**PARTS OF THE EXERCISE:**
**a)** Reproduce everything from "The first ability" down to "not just punches." in the piece on building the ability system.
**b)** Take the piece on building the ability system further, picking up right after its final line.

Start of QUOTED PASSAGE

While I was building the M1 system, I was already thinking about abilities. Not designing them exactly, but noticing which parts of the M1 code were specific to punches and which parts were general combat logic. By the time M1s were working, I had a rough sense of what the ability framework would look like. It wasn't a separate planning phase. It grew out of the M1 code naturally.
The first version of the ability system was literally a copy-paste of the M1 functions. Same sanity checks, same server communication pattern, same animation playback. I just stripped out the combo logic (abilities don't combo) and added cooldown tracking (M1s don't have cooldowns). The refactoring happened as I went, not upfront:
function Abilities:Use(slot)
if not self:SanityChecks() then return end
if self:IsCooldown(ctx.animationIds["Abilities"][slot].Name) then
return false
end
ctx.fightingData.isAttacking = true
ctx.animTable = ctx.animationIds["Abilities"][slot]
local animTrack = ctx.preloadedAnimations[ctx.animTable.Animation]
animTrack.Looped = false
animTrack:Play()
local now = workspace:GetServerTimeNow()
ctx.hitboxDeadline = now + (ctx.animTable.Duration or 3)
local result, completed =
ctx.CombatService:SendAbilityAttack(slot):await()
endSame pattern as M1: play animation immediately on the client, send to server, wait for confirmation. The difference is the slot-based lookup into ctx.animationIds["Abilities"] and the cooldown check at the top.
The first ability I built was Mantis's Jet Punch. Simple as it gets. One hitbox, one animation, VFX on impact, sound on swing. But seeing it work was a milestone. It meant the framework actually worked. A character had a real moveset now, not just punches.
One thing I built into the system early was startup validation. Every character has abilities defined in ClassAnimations with animation IDs and names. Every ability needs a matching function in AbilityFunctions. If you define an animation for an ability but forget to write the function, the game tells you immediately on load:
for _, Class in pairs(tableOfAnimations) do
for _, Ability in pairs(Class) do
if not AbilityFunctions[Ability.Name] then
error(`Ability {Ability.Name} does not exist
in Abilities Client module script`)

End of QUOTED PASSAGE
Start of RECORD SET

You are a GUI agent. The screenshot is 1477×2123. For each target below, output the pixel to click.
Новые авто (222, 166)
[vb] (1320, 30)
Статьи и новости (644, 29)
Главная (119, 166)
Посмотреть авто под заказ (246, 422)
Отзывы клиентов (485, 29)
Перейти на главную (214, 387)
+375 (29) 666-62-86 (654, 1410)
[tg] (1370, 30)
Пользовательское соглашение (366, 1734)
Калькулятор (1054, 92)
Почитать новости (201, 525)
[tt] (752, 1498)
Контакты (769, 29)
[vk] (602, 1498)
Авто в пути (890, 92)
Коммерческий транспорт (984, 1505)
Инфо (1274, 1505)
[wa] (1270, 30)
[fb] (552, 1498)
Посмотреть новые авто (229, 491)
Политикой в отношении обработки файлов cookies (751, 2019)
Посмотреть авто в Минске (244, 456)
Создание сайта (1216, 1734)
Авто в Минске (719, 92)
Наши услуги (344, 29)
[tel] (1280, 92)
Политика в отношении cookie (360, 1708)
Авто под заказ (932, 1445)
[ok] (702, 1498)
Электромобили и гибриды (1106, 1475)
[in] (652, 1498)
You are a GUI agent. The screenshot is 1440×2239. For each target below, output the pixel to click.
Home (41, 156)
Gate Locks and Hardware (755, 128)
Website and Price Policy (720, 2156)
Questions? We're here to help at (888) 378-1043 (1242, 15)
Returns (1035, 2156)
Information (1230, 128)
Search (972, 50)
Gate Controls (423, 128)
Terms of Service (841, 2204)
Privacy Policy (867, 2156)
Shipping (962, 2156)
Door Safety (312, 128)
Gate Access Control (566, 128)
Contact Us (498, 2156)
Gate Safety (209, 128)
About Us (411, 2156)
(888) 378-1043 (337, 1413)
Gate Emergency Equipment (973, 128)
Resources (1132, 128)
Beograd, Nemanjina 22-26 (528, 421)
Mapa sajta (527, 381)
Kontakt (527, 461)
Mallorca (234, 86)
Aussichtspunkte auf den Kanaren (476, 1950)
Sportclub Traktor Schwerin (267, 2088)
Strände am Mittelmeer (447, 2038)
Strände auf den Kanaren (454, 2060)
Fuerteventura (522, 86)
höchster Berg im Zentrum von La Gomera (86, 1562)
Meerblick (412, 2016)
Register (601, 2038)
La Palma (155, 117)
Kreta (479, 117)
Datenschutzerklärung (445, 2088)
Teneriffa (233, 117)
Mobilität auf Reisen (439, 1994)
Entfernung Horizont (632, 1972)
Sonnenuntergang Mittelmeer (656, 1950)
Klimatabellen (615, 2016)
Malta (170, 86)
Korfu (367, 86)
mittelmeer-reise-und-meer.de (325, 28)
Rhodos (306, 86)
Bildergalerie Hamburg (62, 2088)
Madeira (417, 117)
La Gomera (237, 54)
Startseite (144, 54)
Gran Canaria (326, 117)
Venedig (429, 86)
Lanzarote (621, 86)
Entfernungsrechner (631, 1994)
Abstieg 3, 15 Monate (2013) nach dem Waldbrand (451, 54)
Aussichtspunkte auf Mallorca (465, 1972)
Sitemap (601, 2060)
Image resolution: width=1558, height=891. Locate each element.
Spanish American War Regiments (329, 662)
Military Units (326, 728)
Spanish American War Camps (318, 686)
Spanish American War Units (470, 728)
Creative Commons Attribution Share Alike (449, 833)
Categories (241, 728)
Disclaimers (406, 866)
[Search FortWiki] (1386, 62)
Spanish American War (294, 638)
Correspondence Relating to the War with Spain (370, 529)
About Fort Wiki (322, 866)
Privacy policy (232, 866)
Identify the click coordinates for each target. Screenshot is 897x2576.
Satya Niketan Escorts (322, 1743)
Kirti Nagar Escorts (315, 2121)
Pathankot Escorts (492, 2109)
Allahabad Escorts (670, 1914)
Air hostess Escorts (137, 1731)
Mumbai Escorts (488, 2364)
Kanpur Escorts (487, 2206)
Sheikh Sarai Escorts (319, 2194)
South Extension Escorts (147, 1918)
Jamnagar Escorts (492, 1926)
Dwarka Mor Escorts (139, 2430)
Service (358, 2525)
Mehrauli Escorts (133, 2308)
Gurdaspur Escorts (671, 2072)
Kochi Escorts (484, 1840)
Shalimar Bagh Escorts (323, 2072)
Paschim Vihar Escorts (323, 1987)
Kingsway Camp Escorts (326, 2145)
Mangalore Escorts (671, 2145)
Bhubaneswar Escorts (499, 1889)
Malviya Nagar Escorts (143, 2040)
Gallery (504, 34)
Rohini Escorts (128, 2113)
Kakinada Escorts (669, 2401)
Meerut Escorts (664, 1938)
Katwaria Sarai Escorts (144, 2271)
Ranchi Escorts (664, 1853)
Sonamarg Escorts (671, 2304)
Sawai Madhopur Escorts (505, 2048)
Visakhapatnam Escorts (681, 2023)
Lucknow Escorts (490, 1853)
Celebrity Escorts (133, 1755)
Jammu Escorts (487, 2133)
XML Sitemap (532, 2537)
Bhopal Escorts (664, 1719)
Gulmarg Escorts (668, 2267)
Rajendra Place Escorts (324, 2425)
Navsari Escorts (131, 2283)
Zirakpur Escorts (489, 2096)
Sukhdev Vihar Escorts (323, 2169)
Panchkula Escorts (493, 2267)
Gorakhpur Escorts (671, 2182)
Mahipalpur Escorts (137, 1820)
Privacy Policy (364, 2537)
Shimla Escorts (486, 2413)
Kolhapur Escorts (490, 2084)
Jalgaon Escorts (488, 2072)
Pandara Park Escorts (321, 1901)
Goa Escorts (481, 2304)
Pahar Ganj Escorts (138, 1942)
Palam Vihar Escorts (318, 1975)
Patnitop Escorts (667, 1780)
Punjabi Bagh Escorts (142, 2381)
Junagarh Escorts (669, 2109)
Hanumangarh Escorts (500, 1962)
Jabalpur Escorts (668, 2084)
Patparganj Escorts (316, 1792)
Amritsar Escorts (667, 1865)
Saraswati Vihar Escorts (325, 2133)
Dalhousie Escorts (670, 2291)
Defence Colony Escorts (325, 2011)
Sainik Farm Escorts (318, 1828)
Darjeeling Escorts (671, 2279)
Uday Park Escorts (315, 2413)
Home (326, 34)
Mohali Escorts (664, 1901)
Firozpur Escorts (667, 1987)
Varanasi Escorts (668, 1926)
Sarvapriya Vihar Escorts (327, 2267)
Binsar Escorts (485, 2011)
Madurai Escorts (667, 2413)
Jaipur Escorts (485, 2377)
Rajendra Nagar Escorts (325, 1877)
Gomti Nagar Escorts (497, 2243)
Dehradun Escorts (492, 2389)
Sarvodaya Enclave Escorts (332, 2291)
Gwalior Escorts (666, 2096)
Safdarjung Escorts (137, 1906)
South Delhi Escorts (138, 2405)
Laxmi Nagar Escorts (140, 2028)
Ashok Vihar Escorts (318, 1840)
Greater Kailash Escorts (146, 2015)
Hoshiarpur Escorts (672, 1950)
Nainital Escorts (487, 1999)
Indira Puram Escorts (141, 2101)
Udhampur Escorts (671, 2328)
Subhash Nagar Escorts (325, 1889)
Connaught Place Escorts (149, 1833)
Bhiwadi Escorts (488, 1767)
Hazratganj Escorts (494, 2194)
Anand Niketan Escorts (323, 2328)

End of RECORD SET

**OUTPUTS BY TASK:**
**a)**
The first ability I built was Mantis's Jet Punch. Simple as it gets. One hitbox, one animation, VFX on impact, sound on swing. But seeing it work was a milestone. It meant the framework actually worked. A character had a real moveset now, not just punches.

**b)**
end
end
endThis saved me multiple times. I'd add a new ability to the animation table, forget to write the client function, and the error would catch it before I ever loaded into a test. Without it, the ability would silently do nothing and I'd spend ten minutes figuring out why.
The ability behavior itself is dispatched by name. The combat system doesn't know what any ability does. It just calls the function:
task.spawn(function()
ctx.AbilityFunctions[abilityInfo.Name](
ctx.player, animTrack, impactSignal
)
end)Each ability function receives the player, the animation track, and an impact signal. What it does with them is its own business. Mantis's Jet Punch spawns a hitbox in front of the player. Another ability might launch a projectile. Another might be a grab. The framework doesn't care. It just provides the context and gets out of the way.
On the server side, the HitboxManager supports different hitbox behaviors depending on what the ability needs:
local hitboxMethods = {
Base = { ... }, -- Follows root, standard melee
Root = { ... }, -- Velocity-smoothed, ping-compensated
Forward = { ... }, -- Projectile-style, travels forward
Follow = { ... }, -- Locks to a target part
Static = { ... }, -- Stays at spawn position
}A dash attack uses Forward. A grab uses Follow. A ground slam uses Static. The ability just tells the server which method to use and the hitbox system handles the rest.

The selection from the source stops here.